▶ Work to be completed
Find "Project/Restoration Vehicles (806, 61)", then copy its line and every later line of the entries exactly through the end, leaving all pictures out.

▶ Supplied records
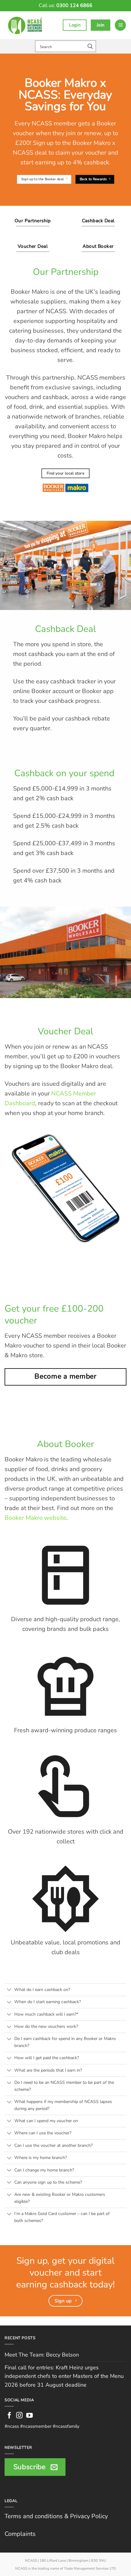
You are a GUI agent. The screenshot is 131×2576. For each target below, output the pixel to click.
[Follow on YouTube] (29, 2416)
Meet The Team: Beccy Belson (42, 2354)
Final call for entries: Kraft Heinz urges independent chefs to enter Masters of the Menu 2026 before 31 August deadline (64, 2376)
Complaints (20, 2534)
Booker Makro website (35, 1518)
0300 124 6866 (74, 5)
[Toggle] (9, 1990)
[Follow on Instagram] (19, 2416)
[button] (120, 25)
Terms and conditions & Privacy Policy (56, 2516)
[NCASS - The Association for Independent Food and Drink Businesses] (26, 25)
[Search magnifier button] (90, 46)
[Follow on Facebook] (9, 2416)
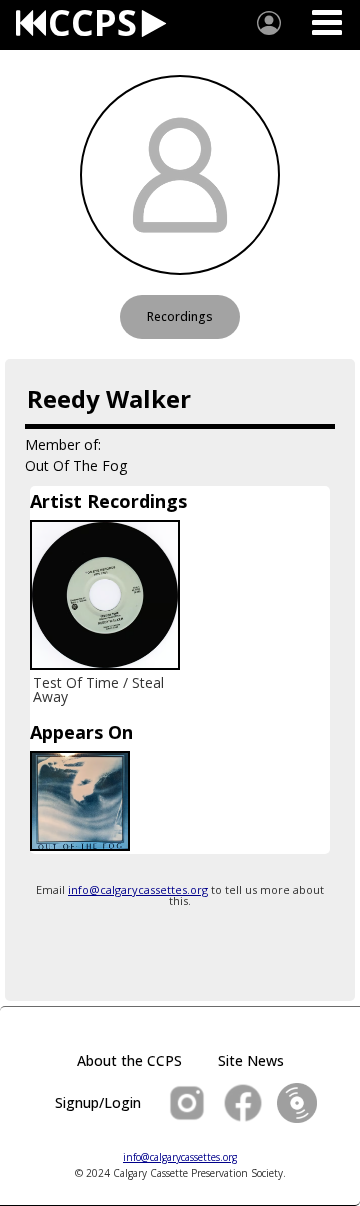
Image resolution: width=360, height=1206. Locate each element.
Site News (251, 1060)
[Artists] (269, 23)
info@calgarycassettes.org (138, 889)
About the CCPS (129, 1060)
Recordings (180, 316)
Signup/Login (98, 1102)
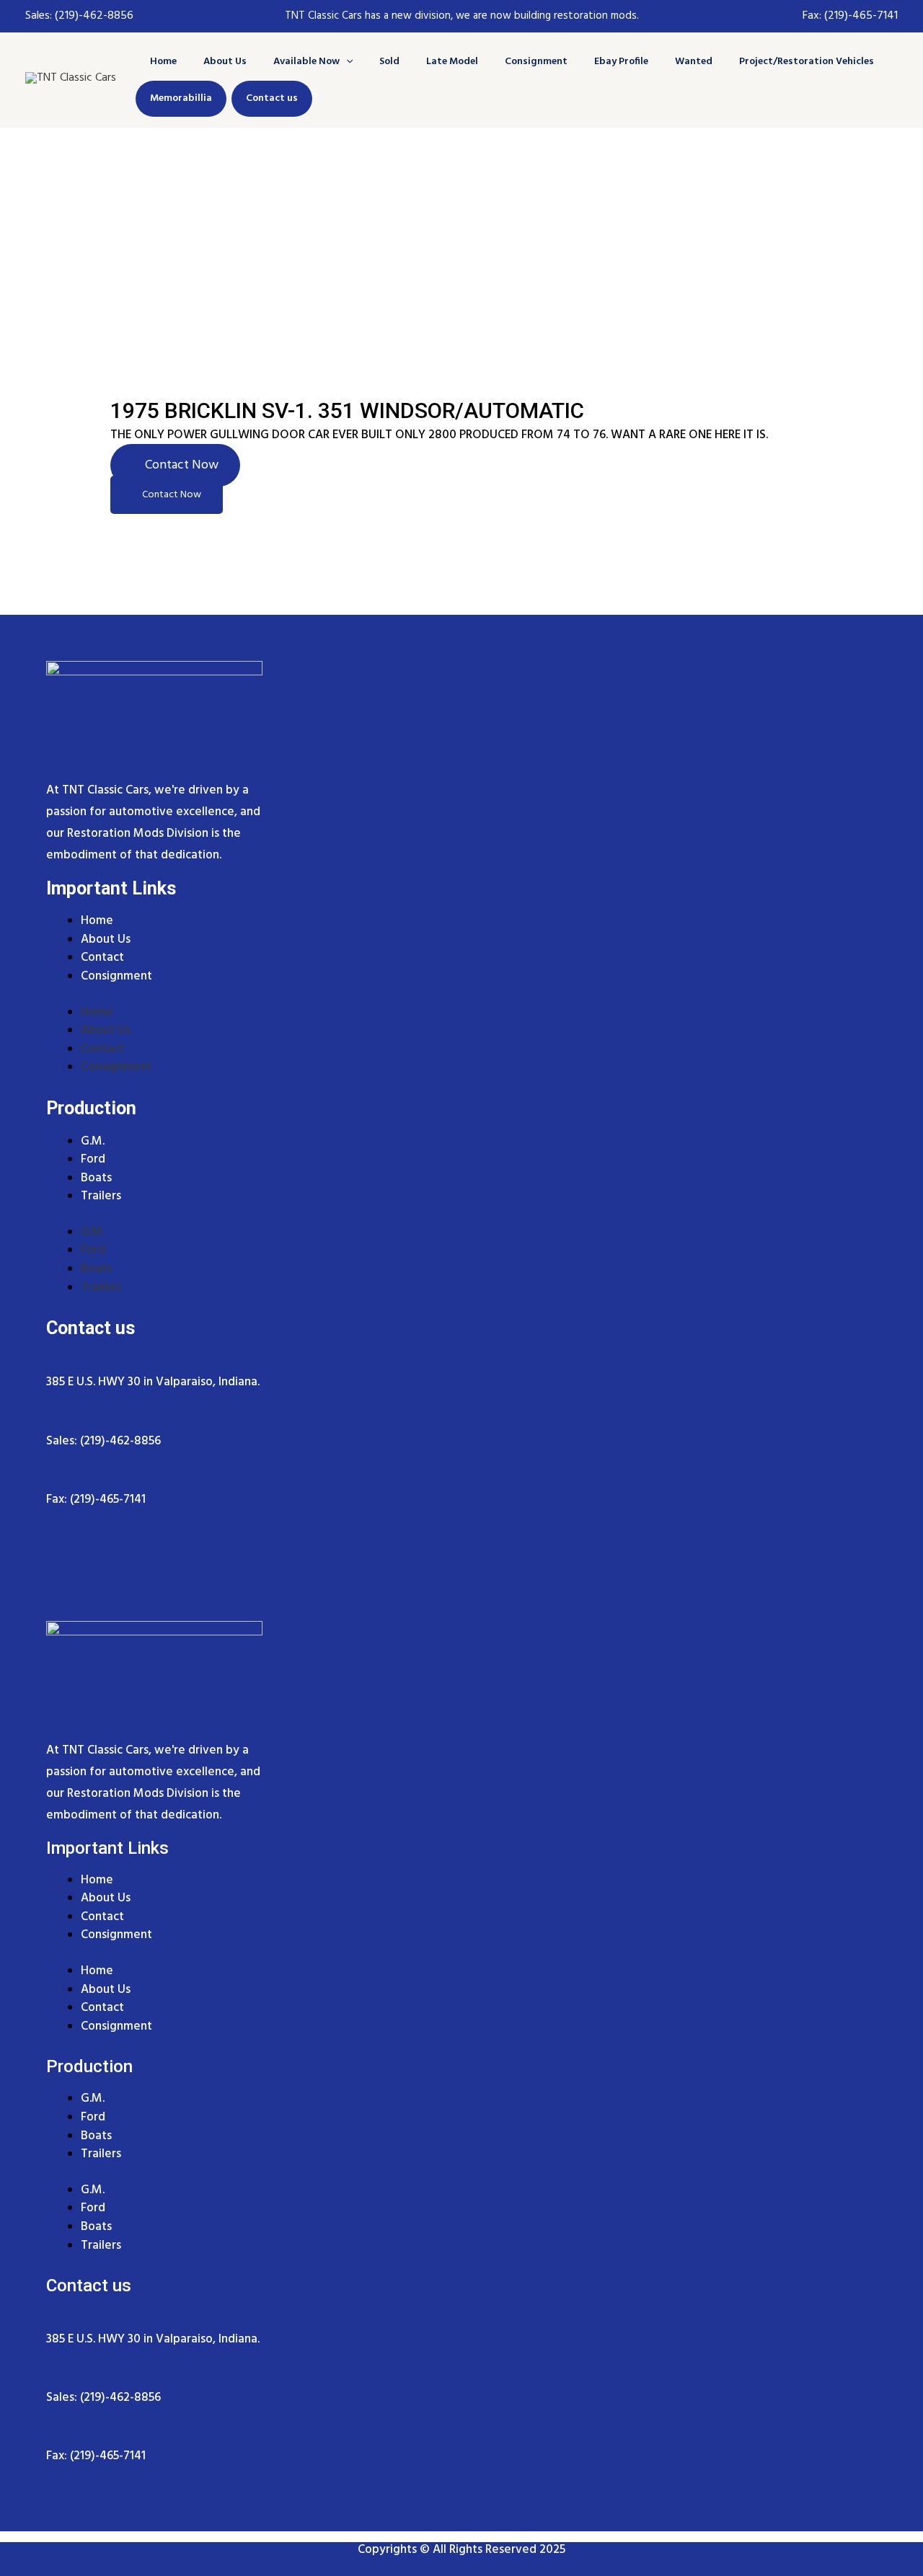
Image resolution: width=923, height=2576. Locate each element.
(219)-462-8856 (92, 15)
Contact (102, 1049)
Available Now (306, 61)
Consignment (536, 61)
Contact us (272, 98)
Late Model (452, 61)
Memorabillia (181, 98)
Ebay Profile (621, 61)
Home (163, 61)
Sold (389, 61)
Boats (96, 1269)
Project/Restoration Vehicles (806, 61)
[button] (346, 61)
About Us (225, 61)
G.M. (93, 1232)
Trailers (101, 1196)
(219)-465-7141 (861, 15)
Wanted (693, 61)
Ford (93, 1250)
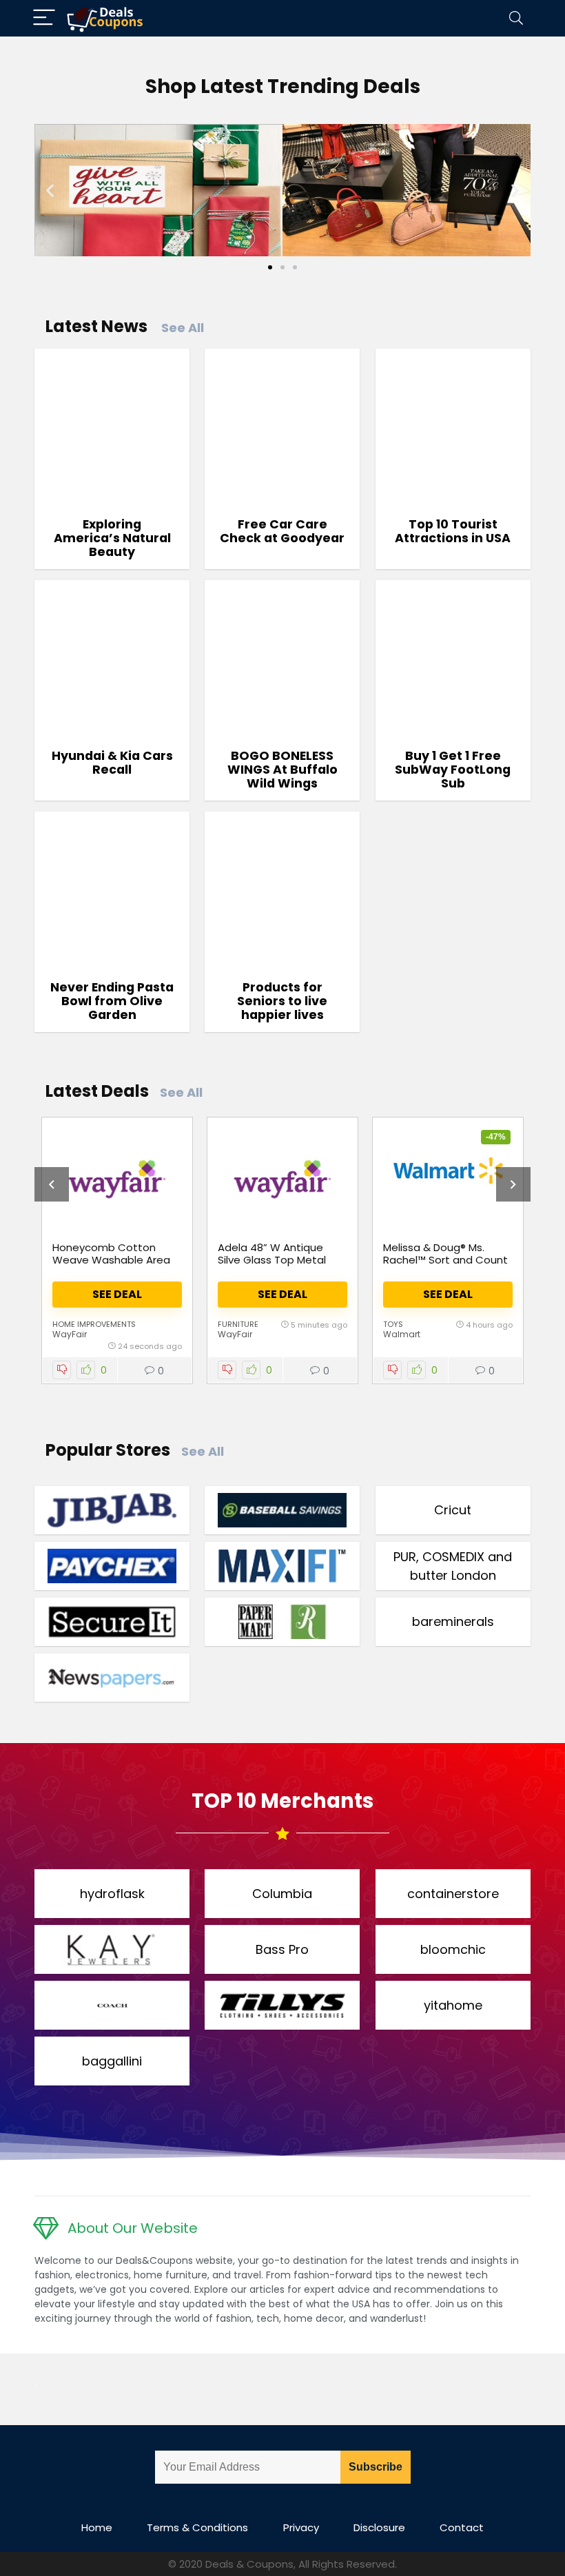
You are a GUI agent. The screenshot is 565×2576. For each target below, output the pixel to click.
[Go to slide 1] (270, 267)
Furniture (238, 1324)
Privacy (301, 2527)
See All (182, 327)
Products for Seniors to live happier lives (282, 1001)
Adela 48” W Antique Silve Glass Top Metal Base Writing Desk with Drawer (275, 1266)
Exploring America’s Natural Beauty (112, 538)
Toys (393, 1324)
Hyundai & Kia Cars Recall (112, 763)
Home (96, 2527)
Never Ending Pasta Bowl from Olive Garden (112, 1001)
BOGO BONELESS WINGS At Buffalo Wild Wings (282, 770)
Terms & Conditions (197, 2527)
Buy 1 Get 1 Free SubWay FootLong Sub (453, 770)
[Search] (516, 18)
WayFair (69, 1334)
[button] (50, 189)
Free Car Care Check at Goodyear (282, 531)
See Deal (117, 1294)
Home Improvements (94, 1324)
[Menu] (44, 18)
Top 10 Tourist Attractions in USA (453, 531)
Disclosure (379, 2527)
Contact (462, 2527)
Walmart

▶ Final answer
Project/Restoration Vehicles (806, 61)
[button] (346, 61)
About Us (225, 61)
G.M. (93, 1232)
Trailers (101, 1196)
(219)-465-7141 (861, 15)
Wanted (693, 61)
Ford (93, 1250)
You are a GUI agent. The screenshot is 565×2576. For each target below, output the pixel to click.
[Go to slide 1] (270, 267)
Furniture (238, 1324)
Privacy (301, 2527)
See All (182, 327)
Products for Seniors to live happier lives (282, 1001)
Adela 48” W Antique Silve Glass Top Metal Base Writing Desk with Drawer (275, 1266)
Exploring America’s Natural Beauty (112, 538)
Toys (393, 1324)
Hyundai & Kia Cars Recall (112, 763)
Home (96, 2527)
Never Ending Pasta Bowl from Olive Garden (112, 1001)
BOGO BONELESS WINGS At Buffalo Wild Wings (282, 770)
Terms & Conditions (197, 2527)
Buy 1 Get 1 Free SubWay FootLong Sub (453, 770)
[Search] (516, 18)
WayFair (69, 1334)
[button] (50, 189)
Free Car Care Check at Goodyear (282, 531)
See Deal (117, 1294)
Home Improvements (94, 1324)
[Menu] (44, 18)
Top 10 Tourist Attractions in USA (453, 531)
Disclosure (379, 2527)
Contact (462, 2527)
Walmart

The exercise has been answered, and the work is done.